Oh GAWD that was funny!!!

:laugh:


----------



## ABM (Dec 30, 2002)

*Re: ROFLMAO!!!*



> Originally posted by <b>mtnmedic</b>!
> 
> ......ROFLMAO!!!


There's even a smiley for that --->> :rofl:

No charge, man.


----------



## loyalty4life (Sep 17, 2002)

Smokin' Up The Joint.


----------



## ABM (Dec 30, 2002)

It's called the Will- LAM-ette, dammit!


----------



## Vintage (Nov 8, 2002)

JailBlazers
Blazin'
LAin7
What? You need a license to drive?
Trade Stoudamire


----------



## BlayZa (Dec 31, 2002)

'Putting the *high* back into Highlights"

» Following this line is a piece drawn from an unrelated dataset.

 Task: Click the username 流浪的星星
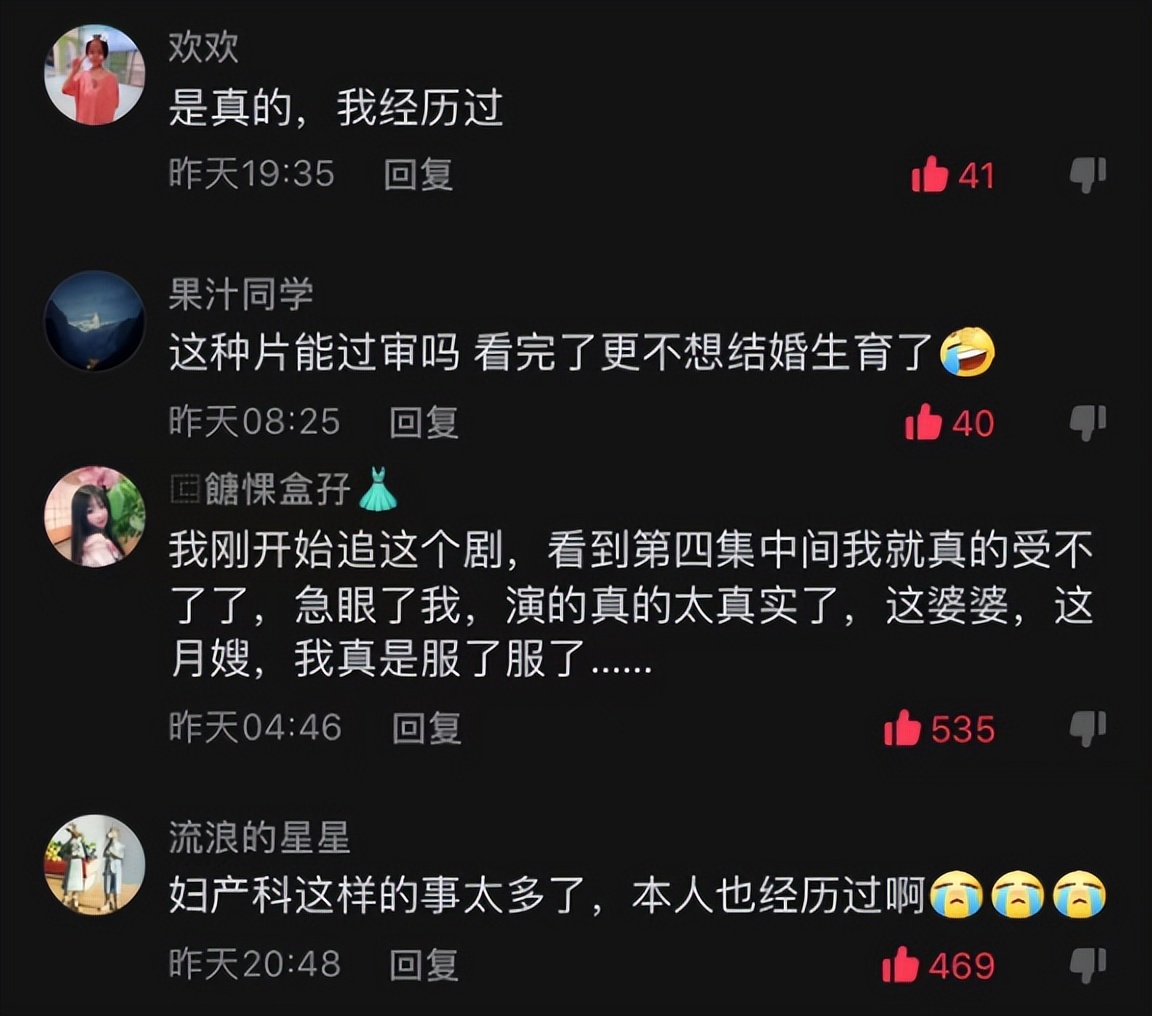259,837

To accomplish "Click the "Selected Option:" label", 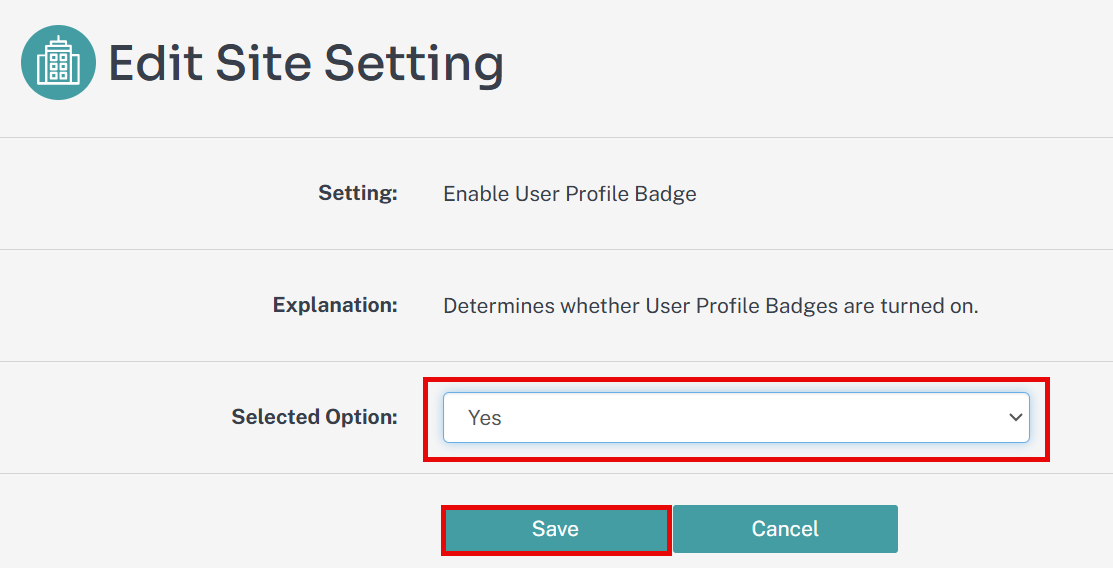I will pos(314,417).
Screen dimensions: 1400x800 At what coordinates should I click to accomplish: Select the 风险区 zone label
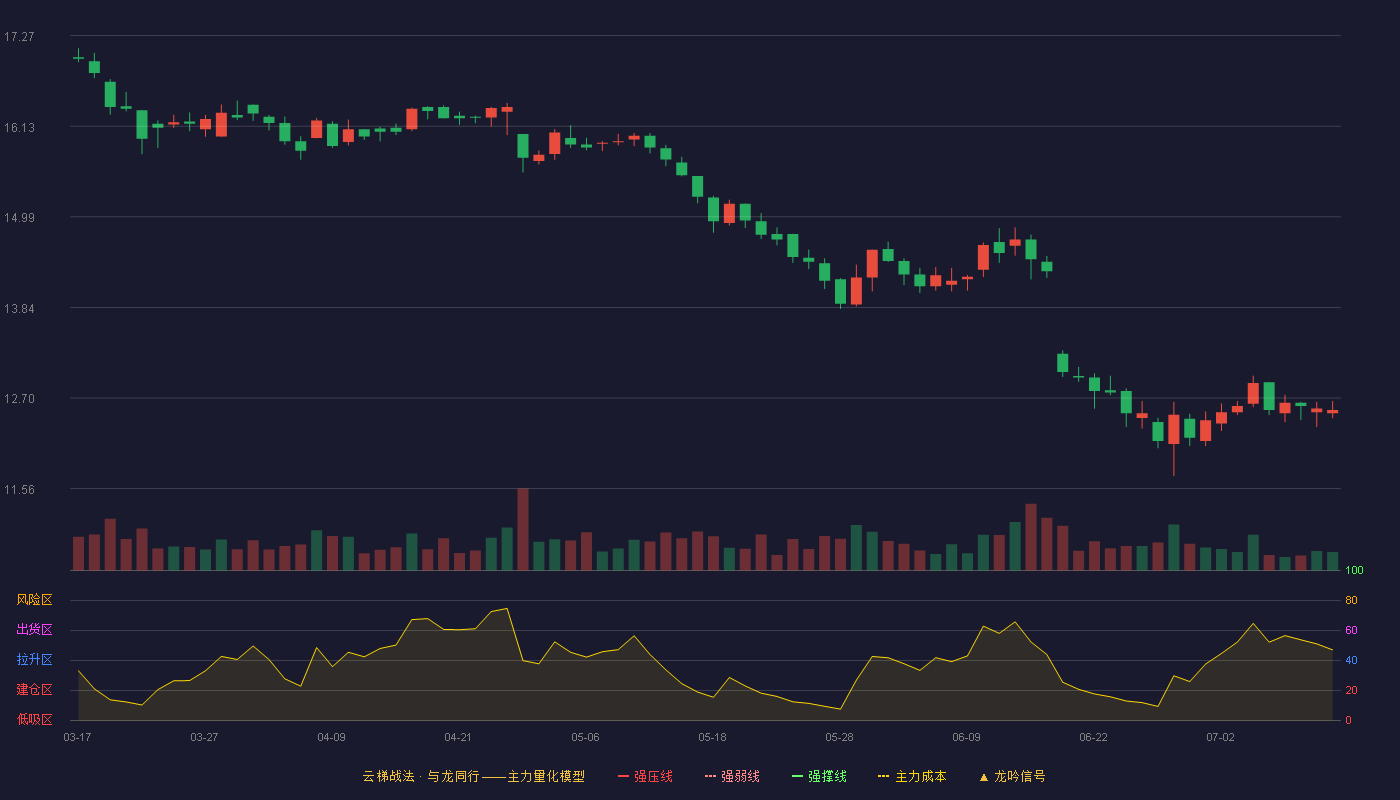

"Cheech n Chong for GM and President!"

"Why do you build me up, Buttercup baby...."

thats all for the moment


----------



## loyalty4life (Sep 17, 2002)

How about... "One Fan at a Time."


----------



## Nightfly (Sep 24, 2002)

I like "Red Hot and Rollin'!" That was the theme of the '77 championship year.

I'll have more later.


----------



## blazerfan4life (Dec 31, 2002)

*i could only think of one*

and that was......THE ONLY GAME IN TOWN


----------



## Dan (Dec 30, 2002)

how about..

team salary cap: 100 million.
Parking: 13 dollars
Hot dog and drink: 8 bucks
Being a Blazer fan? Priceless!


One team, a couple of dreams, and one nightmare.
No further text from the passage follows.